-- Exercise objective --
Search the material and gather each line with "computer" in it.

-- Exercise input --
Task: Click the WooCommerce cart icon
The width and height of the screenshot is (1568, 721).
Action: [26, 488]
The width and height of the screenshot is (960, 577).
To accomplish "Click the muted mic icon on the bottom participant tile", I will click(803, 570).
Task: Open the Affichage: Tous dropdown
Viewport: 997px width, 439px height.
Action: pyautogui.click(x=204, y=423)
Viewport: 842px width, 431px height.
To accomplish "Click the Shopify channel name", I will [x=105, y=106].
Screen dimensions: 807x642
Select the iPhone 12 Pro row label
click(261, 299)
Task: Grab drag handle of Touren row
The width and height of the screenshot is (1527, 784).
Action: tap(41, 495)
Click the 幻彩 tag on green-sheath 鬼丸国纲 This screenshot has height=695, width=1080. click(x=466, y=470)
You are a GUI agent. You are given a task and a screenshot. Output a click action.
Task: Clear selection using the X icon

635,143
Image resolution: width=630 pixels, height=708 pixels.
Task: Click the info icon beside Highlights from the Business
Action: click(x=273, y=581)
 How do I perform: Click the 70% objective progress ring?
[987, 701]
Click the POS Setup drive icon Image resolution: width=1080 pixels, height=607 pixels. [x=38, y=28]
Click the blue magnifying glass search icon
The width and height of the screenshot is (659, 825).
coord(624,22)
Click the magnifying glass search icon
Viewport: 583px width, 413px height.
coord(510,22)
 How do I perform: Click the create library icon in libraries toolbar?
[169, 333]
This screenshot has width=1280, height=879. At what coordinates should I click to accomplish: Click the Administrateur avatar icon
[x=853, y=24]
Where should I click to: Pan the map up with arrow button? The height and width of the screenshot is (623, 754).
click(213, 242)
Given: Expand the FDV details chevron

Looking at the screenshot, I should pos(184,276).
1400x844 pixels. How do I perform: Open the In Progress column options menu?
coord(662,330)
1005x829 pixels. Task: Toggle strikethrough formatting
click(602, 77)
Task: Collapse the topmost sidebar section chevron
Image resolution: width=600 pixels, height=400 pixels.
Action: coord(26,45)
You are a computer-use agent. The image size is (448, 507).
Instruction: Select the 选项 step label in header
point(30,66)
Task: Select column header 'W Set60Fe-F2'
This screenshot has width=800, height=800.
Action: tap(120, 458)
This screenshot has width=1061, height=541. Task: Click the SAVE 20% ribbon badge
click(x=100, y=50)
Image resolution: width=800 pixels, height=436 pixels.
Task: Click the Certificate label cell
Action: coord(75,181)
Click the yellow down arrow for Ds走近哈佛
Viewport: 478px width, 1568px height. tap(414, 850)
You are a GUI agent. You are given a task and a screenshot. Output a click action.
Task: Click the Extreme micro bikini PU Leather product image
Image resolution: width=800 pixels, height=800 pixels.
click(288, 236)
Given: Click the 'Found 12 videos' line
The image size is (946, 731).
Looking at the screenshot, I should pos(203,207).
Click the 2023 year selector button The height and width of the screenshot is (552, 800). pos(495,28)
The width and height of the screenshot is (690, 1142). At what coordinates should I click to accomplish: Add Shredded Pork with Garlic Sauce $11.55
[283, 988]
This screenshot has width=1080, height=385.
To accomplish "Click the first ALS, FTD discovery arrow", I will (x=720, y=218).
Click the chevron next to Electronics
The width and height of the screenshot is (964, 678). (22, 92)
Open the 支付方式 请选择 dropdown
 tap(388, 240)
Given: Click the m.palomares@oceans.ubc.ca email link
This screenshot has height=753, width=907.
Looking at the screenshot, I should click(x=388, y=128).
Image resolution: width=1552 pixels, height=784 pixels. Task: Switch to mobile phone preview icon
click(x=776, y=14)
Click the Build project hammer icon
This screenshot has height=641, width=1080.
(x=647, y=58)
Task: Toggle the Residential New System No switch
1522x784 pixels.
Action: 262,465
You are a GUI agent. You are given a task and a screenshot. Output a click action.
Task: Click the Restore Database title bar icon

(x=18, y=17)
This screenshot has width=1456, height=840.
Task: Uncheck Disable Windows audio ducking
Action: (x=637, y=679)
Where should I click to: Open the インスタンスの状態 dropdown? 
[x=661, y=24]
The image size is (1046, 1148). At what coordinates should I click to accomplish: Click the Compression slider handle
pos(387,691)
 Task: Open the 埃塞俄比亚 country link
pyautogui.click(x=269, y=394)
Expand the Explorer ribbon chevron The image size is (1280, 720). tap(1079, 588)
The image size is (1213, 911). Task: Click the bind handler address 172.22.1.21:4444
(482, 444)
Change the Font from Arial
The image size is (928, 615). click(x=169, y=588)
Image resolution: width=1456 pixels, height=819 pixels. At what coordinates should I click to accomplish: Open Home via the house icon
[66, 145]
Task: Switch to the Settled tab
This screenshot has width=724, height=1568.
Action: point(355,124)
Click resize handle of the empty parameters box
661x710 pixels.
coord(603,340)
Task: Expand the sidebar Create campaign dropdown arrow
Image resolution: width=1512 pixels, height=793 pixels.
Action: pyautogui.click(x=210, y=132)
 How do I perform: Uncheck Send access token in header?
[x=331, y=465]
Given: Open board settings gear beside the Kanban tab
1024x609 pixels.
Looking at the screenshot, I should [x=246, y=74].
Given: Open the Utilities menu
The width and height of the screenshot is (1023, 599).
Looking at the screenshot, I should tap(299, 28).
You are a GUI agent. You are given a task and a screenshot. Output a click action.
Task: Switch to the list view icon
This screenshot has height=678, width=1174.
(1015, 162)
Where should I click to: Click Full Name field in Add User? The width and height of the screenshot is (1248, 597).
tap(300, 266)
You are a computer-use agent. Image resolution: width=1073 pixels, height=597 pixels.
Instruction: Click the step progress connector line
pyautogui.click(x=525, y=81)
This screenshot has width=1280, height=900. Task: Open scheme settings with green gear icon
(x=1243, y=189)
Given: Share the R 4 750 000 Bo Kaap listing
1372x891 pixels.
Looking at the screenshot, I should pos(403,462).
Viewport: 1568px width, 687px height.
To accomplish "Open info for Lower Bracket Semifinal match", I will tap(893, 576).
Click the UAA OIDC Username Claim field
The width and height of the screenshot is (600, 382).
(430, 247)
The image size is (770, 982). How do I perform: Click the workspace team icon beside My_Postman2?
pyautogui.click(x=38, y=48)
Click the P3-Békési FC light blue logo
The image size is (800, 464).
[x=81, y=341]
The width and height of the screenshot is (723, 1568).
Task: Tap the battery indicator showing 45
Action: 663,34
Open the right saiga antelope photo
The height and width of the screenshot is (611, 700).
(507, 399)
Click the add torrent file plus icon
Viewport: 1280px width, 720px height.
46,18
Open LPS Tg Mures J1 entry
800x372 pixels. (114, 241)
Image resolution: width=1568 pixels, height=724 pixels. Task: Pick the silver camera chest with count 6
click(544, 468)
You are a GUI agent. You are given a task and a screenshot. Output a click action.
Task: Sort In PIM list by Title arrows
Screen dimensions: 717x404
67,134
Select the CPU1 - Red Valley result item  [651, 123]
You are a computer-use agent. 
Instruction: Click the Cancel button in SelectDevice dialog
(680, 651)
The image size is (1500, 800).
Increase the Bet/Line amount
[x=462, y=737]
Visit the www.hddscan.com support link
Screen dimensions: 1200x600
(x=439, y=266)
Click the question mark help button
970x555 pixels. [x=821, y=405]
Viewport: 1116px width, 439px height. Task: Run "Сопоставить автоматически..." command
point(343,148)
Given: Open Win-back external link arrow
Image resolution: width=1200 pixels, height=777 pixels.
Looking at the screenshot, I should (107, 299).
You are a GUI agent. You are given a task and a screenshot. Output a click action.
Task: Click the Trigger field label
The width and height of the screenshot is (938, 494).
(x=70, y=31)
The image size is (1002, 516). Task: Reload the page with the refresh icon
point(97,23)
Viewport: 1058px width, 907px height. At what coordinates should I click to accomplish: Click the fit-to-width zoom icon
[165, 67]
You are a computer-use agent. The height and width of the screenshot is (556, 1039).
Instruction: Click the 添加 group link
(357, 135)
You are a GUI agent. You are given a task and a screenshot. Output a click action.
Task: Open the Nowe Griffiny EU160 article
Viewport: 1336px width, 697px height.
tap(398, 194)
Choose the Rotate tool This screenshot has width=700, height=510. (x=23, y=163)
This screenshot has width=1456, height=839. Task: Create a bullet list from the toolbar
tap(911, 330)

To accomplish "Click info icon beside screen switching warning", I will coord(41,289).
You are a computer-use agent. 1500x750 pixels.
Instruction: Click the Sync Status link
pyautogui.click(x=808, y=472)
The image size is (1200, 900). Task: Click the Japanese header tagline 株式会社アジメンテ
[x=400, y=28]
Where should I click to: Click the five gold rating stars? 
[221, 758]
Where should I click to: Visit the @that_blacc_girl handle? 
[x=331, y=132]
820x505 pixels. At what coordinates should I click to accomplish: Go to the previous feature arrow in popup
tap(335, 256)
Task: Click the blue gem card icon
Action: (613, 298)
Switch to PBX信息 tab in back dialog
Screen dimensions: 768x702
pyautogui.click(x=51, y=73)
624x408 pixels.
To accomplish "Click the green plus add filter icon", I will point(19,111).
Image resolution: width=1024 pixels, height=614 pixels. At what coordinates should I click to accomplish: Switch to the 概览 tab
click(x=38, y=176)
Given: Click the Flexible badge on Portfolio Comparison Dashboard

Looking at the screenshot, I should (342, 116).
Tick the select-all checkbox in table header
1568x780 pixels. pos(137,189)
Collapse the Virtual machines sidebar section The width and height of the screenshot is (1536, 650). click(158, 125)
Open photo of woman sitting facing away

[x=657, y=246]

-- Result of this task --
You are a computer-use agent. The image size is (448, 507).
You are a computer-use agent. Image resolution: width=1073 pixels, height=597 pixels.
You are a computer-use agent. 
You are a computer-use agent. The height and width of the screenshot is (556, 1039).
You are a computer-use agent. 1500x750 pixels.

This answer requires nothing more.